##### Study text #####

An almost unfathomable amount of money crisscrosses the globe each year, with $156 trillion expected to move across borders annually by 2022.
These payments include everything from multibillion-dollar corporate acquisitions to migrant workers’ small-value remittances, yet they all share the same burden of authentication. Each transaction must be scrutinized to ensure it is not borne from fraud or other schemes, as criminals often attempt to conceal the sources of their funds by funneling them through other countries.
Governments around the globe are taking steps to curb this fraud and money laundering, with some of the most sweeping changes coming courtesy of the EU’s revised Payments Services Directive (PSD2). The regulation institutes a new wave of authentication and verification requirements for all payments, including those that cross borders. It mandates strong customer authentication (SCA), abolishes surcharges on most consumer credit or debit transactions and reduces individual consumer liabilities or unauthorized transactions.
Banks, payment processors and other payments players now are scrambling to achieve compliance before SCA takes full effect in March. The following Deep Dive explores why meeting the regulation’s requirements can be a tall order and how businesses across the continent are rising to the challenge.

##### Recorded information #####

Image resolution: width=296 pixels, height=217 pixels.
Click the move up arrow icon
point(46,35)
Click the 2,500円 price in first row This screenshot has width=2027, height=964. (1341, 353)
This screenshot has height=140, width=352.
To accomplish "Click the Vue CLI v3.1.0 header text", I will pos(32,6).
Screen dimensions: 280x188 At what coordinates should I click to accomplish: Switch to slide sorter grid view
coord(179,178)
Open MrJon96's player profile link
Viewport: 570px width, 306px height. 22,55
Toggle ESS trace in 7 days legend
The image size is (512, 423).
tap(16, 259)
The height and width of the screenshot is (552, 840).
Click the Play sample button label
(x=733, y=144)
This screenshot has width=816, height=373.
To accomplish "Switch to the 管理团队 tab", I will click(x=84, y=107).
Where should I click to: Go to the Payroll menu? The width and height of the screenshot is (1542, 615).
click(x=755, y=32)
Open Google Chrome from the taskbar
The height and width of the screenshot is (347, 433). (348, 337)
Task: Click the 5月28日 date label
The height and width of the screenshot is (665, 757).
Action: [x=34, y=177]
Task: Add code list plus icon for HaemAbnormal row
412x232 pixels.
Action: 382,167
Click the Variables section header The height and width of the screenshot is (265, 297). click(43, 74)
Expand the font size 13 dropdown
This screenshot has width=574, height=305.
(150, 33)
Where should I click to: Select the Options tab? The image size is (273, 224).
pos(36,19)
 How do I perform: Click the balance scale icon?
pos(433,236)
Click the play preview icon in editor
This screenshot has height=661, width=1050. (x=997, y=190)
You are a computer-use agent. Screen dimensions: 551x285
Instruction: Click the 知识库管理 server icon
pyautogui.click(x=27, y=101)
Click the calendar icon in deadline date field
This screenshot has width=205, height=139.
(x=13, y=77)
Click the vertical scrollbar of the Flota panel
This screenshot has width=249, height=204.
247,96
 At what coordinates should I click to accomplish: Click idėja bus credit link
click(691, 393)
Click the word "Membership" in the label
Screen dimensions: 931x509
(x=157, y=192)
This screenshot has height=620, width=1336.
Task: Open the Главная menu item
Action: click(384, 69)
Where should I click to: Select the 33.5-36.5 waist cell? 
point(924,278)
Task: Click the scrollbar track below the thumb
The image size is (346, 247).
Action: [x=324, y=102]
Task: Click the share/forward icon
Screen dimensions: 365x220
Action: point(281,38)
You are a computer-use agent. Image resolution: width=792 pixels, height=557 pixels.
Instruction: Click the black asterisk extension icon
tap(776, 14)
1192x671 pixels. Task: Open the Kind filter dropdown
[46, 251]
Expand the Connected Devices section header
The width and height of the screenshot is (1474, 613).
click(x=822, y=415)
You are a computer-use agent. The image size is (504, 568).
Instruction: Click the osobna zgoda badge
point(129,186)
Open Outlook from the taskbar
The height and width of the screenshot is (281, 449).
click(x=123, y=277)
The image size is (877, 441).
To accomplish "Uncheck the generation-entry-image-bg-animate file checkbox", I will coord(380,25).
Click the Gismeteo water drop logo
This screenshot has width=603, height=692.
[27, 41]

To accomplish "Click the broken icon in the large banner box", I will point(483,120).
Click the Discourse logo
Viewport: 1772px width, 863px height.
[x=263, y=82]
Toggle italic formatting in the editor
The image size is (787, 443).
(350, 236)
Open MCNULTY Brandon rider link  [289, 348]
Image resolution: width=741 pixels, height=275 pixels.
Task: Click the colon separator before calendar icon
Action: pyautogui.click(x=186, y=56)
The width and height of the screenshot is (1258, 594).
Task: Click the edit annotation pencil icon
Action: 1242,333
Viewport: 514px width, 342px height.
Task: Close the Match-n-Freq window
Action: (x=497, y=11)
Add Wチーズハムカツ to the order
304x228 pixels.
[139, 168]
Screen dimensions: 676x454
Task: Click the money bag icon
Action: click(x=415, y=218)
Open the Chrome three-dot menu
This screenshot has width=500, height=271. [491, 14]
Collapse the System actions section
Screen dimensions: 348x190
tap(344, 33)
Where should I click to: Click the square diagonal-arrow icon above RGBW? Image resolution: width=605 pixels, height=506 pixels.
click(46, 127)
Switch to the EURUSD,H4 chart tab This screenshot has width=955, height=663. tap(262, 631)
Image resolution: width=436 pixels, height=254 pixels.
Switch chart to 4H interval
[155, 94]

#####

Carry on the article on PSD2 and cross-border payment authentication from its final sentence.

PSD2 and Its Authentication Challenges
Payments authentication can be a complicated affair even for domestic transactions, and international payments tend to be particularly complex. The data being authenticated can be unstructured, incomplete or otherwise difficult to verify, leading 10% of all payments to require inspection from a human analyst.
Detailed regulations in the countries from which funds are sent or in which they are received also can hamper authentication, with additional hurdles cropping up at any correspondent bank along the way. Experts estimate that up to 5% of cross-border B2B payments require more investigation than automated systems can handle, for example. These data challenges and redundant security checks result in these payments taking far longer than their domestic counterparts. The average international B2B payment time frame can stretch to 32 days, whereas the average domestic payment averages just 21 days.
PSD2’s initiative to reduce payments fraud is commendable, but its mandate for SCA could cause more bottlenecks for banks and payments processors. SCA regulations mandate most payments to require a multifactor authentication (MFA) process including two of the three following verification types: a knowledge-based authenticator such as a PIN or password; a hardware-based credential such as a physical security key or a code sent to a smartphone; or a biometric credential such as a fingerprint or facial recognition scan.
The deadline for SCA compliance has shifted several times over the past couple of years to give businesses more time to upgrade their authentication systems. It was recently moved to March to account for the challenges many merchants and payments companies have faced during the pandemic. These organizations have been working overtime to meet the latest deadline, however, and many of them seem positioned to hit the ground running.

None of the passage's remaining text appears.